Rice, sago, pearled barley, vermicelli, macaroni, etc., are desirable additions to meat soups. The first three are used in the proportion of half a tea-cup to three quarts of soup; wash and soak. Rice requires half to three-quarters of an hour, boiling in the soup; sago cooks in fifteen minutes; barley should be soaked over night, or for several hours; boil by itself in a little water till tender; add 20 to the soup just before serving. Vermicelli and macaroni should be broken up small, and washed thoroughly; boil in the soup half an hour.
If a soup is wanted without any addition of vegetables, but thickened, arrow-root or corn starch is used in the proportion of two round tea-spoons of the latter and two scant tea-spoons of the former to a quart of soup. Mix with a little water until smooth, and add when the soup is nearly done. Wheat flour is also used for thickening, but it requires three round table-spoons to the quart. If not thick enough to suit the taste more may be added. Browned flour does not thicken, the starchy property having been removed in the browning process.
Thickened soups require more seasoning than thin soups; if wanted very clear and delicate, strain through a hair sieve.
Always use cold water in making all soups; skim well, especially during the first hour. There is great necessity for thorough skimming, and to help the scum rise, pour in a little cold water now and then, and as the soup reaches the boiling point, skim it off. Use salt at first sparingly, and season with salt and pepper; allow one quart soup to three or four persons.
For a quick soup, crush the bone and cut the meat rather fine; when done, strain and serve. Every kitchen should be provided with a soup-kettle (which has a double bottom), or a large iron pot with a tight-fitting tin cover with a hole size of a large darning-needle in it at one side of the handle. Keep kettle covered closely, so that the flavor may not be lost, and simmer slowly, so that the quantity may not be much reduced by evaporation, but if it has boiled away (which may be the case when the meat is to be used for the table), pour in as much hot water as is needed, and add vegetables, noodles, or any thickening desired. Vegetables should be added just long enough before soup is done to allow them to be thoroughly cooked. An excellent soup for a small family may be made from the bones and trimmings cut from a steak before broiling. The bones from a rib roast, which are generally cut out and thrown away by the butcher, after weighing, should always be ordered sent with roast and used for soup.

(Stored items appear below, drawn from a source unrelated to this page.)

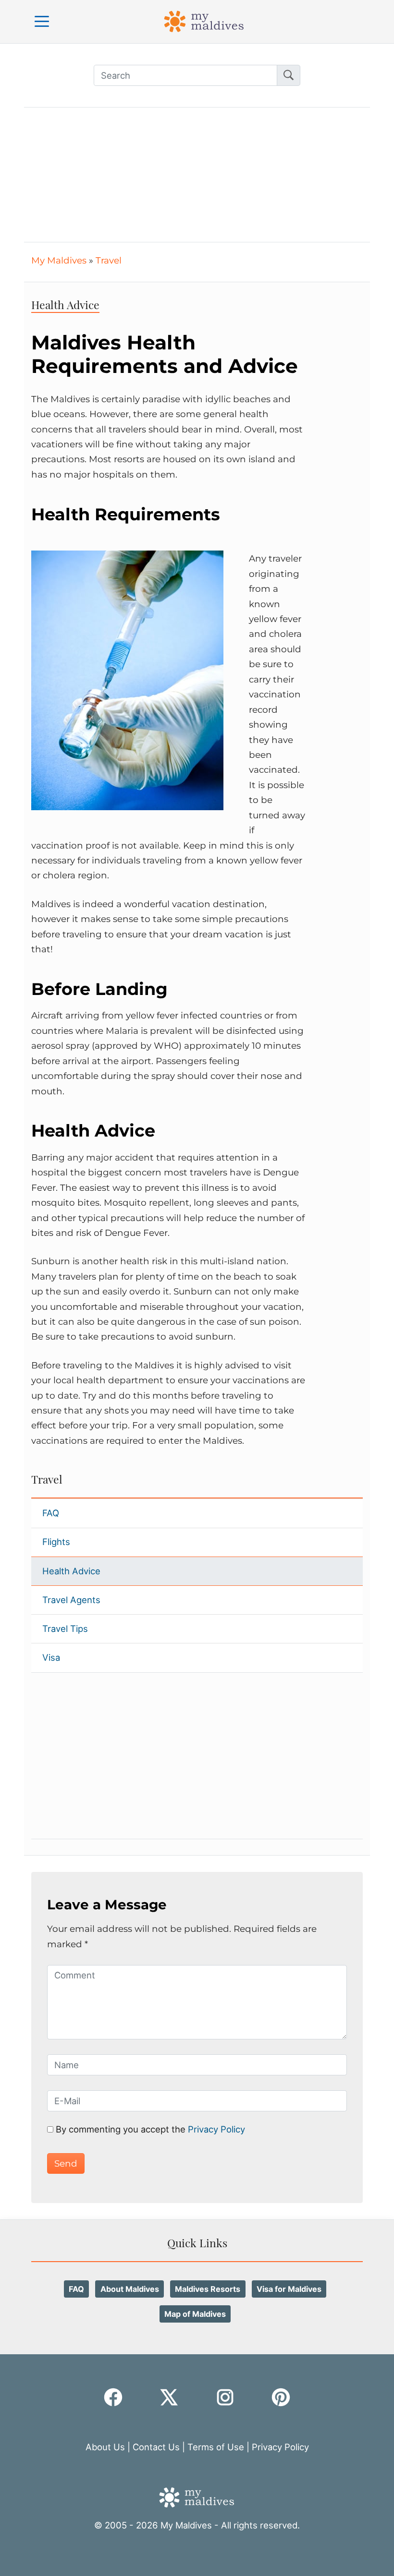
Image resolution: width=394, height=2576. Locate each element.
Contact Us (156, 2447)
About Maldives (129, 2289)
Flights (56, 1541)
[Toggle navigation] (42, 21)
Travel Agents (71, 1599)
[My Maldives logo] (197, 2496)
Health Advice (71, 1571)
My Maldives (58, 260)
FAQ (50, 1513)
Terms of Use (215, 2447)
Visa (51, 1657)
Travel (109, 260)
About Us (105, 2447)
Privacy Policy (215, 2129)
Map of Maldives (195, 2314)
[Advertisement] (197, 175)
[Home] (204, 20)
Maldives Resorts (207, 2289)
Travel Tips (65, 1628)
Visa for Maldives (289, 2289)
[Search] (288, 75)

For coloring and flavoring soups, use caramel, browned flour.
onions fried brown, meat with cloves in it, or browned with butter. Poached eggs are an excellent addition to some soups. They should be added just before serving, one for each person. They may be poached in water or dropped into the boiling soup, or two or three eggs, well-beaten and added just before pouring in tureen, make a nice thickening. Cayenne pepper or a bit of red pepper pod, Worcestershire, Halford, or Chili sauce, and catsups, are considered by many an improvement to soup, but must be cautiously used. Forcemeat balls, made of the meat boiled for the soup, are also used.